▼
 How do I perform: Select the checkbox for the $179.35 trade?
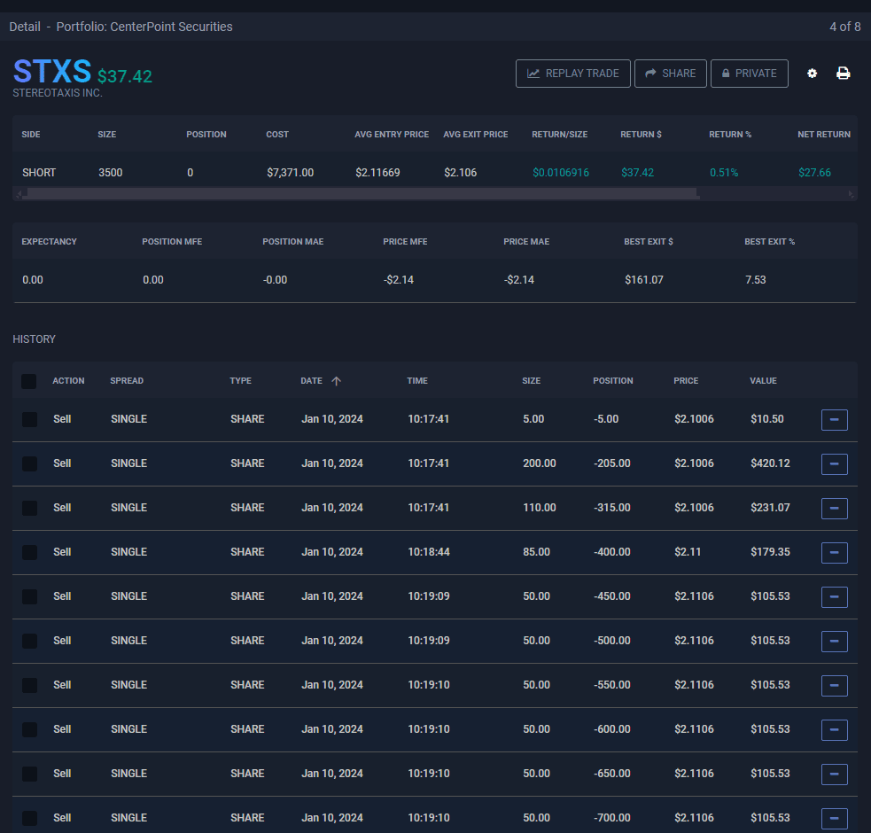(29, 552)
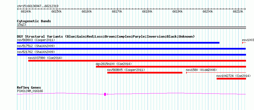Image resolution: width=254 pixels, height=110 pixels.
Task: Click the DGV Structural Variants track title
Action: 106,36
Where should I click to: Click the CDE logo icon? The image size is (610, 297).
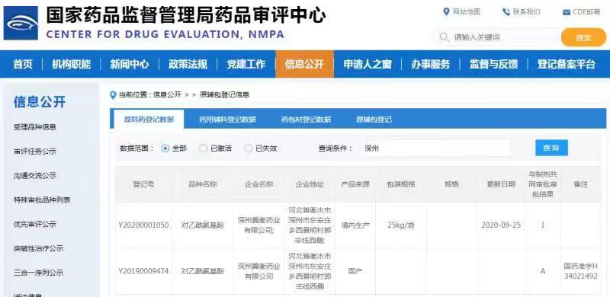[21, 23]
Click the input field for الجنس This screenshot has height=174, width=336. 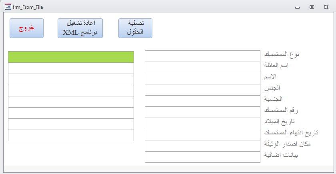click(202, 90)
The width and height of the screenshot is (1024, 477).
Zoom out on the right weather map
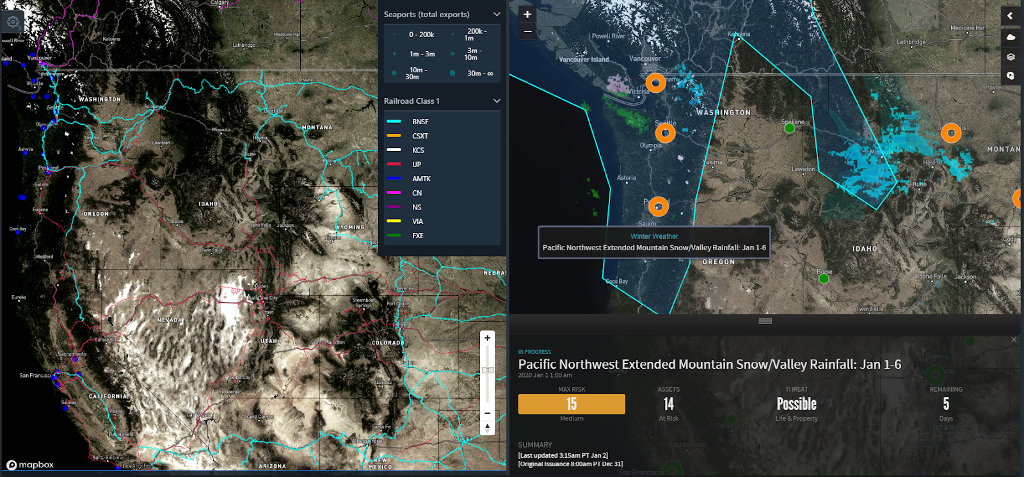tap(527, 31)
▲
■ **INSTRUCTIONS TO FOLLOW**
Everything from the line containing "The width and" to the last line of the listing above is to be written out exactly, except the pictures, and nothing else.

■ **ANSWER SECTION**
The width and height of the screenshot is (1024, 477).
Zoom out on the right weather map
tap(527, 31)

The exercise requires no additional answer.